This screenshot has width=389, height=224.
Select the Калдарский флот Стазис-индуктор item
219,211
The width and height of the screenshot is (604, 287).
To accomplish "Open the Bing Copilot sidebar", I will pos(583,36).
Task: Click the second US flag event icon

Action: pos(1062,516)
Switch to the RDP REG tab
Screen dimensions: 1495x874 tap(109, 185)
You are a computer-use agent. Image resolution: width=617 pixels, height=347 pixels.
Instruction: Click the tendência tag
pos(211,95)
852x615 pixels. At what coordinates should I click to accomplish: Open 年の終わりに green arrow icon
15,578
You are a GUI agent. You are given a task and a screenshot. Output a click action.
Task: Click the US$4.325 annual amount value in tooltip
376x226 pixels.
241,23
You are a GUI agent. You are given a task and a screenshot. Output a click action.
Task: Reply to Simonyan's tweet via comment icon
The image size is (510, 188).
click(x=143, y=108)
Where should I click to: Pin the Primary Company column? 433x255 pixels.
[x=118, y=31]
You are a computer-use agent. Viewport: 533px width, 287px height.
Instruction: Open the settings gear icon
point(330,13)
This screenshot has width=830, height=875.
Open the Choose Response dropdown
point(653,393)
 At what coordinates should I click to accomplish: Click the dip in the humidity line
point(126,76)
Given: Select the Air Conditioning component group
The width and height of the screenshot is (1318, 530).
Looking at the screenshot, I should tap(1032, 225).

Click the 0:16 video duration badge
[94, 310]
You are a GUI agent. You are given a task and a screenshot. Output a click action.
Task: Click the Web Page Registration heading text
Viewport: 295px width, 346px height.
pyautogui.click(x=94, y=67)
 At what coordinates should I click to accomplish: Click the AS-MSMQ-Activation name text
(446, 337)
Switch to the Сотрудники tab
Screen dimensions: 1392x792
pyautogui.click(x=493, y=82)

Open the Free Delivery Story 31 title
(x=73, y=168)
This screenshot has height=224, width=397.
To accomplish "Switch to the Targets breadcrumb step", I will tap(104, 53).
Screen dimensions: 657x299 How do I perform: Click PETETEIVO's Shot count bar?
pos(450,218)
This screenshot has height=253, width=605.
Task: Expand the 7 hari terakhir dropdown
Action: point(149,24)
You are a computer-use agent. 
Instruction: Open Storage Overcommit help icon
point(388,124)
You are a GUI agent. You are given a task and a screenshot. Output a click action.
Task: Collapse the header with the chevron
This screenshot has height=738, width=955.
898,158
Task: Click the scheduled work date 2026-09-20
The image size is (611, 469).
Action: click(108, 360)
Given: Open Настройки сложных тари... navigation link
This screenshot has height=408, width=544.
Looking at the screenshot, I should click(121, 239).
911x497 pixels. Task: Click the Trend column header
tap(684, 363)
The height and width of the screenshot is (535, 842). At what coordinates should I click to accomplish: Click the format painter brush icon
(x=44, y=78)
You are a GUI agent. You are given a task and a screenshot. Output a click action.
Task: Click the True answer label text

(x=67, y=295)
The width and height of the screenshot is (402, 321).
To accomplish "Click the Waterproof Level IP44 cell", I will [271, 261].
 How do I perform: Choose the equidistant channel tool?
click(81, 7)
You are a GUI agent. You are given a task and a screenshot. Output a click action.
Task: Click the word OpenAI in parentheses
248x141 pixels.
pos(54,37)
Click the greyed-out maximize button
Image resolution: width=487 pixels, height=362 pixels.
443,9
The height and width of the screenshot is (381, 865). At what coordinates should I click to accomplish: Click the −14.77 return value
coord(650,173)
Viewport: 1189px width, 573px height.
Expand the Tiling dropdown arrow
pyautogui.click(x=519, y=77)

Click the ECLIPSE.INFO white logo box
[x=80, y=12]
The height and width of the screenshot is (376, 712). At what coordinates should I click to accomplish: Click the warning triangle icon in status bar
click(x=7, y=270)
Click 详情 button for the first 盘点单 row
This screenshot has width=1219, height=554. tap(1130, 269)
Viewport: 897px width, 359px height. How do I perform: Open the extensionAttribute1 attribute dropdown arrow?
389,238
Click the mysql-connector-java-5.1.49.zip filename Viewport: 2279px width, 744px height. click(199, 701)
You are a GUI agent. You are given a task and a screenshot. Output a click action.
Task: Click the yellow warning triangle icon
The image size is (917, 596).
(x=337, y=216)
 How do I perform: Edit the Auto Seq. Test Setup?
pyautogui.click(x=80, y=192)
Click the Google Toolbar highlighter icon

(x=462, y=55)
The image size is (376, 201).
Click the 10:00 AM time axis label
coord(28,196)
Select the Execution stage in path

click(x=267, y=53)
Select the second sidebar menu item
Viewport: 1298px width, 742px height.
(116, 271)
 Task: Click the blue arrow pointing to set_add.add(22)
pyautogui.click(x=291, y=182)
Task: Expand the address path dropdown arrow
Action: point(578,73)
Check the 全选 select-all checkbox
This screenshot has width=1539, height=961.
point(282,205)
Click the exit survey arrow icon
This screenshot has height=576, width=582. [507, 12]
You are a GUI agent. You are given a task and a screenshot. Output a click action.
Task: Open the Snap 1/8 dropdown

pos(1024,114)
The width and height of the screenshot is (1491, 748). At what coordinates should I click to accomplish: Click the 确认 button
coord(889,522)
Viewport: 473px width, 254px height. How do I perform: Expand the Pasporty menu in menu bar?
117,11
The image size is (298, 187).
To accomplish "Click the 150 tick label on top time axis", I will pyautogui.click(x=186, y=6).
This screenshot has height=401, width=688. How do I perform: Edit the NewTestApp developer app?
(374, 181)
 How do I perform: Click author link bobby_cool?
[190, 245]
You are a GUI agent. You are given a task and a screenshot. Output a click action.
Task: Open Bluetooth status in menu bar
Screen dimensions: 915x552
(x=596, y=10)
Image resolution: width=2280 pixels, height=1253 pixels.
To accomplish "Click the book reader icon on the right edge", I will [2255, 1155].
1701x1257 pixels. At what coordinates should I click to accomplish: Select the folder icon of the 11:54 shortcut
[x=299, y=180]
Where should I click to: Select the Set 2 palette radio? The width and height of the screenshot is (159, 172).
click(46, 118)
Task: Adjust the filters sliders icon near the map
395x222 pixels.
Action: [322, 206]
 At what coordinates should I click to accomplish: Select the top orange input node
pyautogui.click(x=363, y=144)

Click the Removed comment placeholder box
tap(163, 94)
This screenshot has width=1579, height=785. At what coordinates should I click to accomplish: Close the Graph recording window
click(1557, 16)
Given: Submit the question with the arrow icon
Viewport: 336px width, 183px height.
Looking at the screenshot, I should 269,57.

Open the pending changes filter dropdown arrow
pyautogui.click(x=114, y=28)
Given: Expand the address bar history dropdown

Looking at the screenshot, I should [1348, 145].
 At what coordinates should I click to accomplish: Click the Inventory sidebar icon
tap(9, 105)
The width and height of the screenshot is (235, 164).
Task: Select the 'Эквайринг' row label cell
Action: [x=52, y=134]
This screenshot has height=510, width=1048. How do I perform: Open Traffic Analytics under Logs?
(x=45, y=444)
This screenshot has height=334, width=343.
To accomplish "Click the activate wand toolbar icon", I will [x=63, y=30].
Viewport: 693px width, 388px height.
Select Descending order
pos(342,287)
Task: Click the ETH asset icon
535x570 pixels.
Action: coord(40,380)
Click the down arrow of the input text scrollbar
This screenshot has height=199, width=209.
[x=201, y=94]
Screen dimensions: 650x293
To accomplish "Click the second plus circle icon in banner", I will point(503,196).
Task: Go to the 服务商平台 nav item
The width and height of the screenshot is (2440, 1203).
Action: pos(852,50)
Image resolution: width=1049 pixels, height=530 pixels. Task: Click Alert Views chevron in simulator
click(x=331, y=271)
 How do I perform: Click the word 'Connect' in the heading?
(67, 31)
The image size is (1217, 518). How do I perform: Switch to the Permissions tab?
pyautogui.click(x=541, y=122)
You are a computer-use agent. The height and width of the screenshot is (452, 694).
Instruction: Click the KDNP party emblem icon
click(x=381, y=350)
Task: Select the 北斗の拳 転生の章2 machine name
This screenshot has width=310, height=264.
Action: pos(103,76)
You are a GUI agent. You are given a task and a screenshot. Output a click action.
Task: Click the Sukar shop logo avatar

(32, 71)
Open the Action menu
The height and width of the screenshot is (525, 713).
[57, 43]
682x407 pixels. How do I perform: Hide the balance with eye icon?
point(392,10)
------------------------------------------------
Reproduce the items above word for word, from the line containing "Select the second sidebar menu item" through the line containing "coord(889,522)", including both of those lines.

Select the second sidebar menu item
Viewport: 1298px width, 742px height.
(116, 271)
 Task: Click the blue arrow pointing to set_add.add(22)
pyautogui.click(x=291, y=182)
Task: Expand the address path dropdown arrow
Action: point(578,73)
Check the 全选 select-all checkbox
This screenshot has width=1539, height=961.
point(282,205)
Click the exit survey arrow icon
This screenshot has height=576, width=582. [507, 12]
You are a GUI agent. You are given a task and a screenshot. Output a click action.
Task: Open the Snap 1/8 dropdown

pos(1024,114)
The width and height of the screenshot is (1491, 748). At what coordinates should I click to accomplish: Click the 确认 button
coord(889,522)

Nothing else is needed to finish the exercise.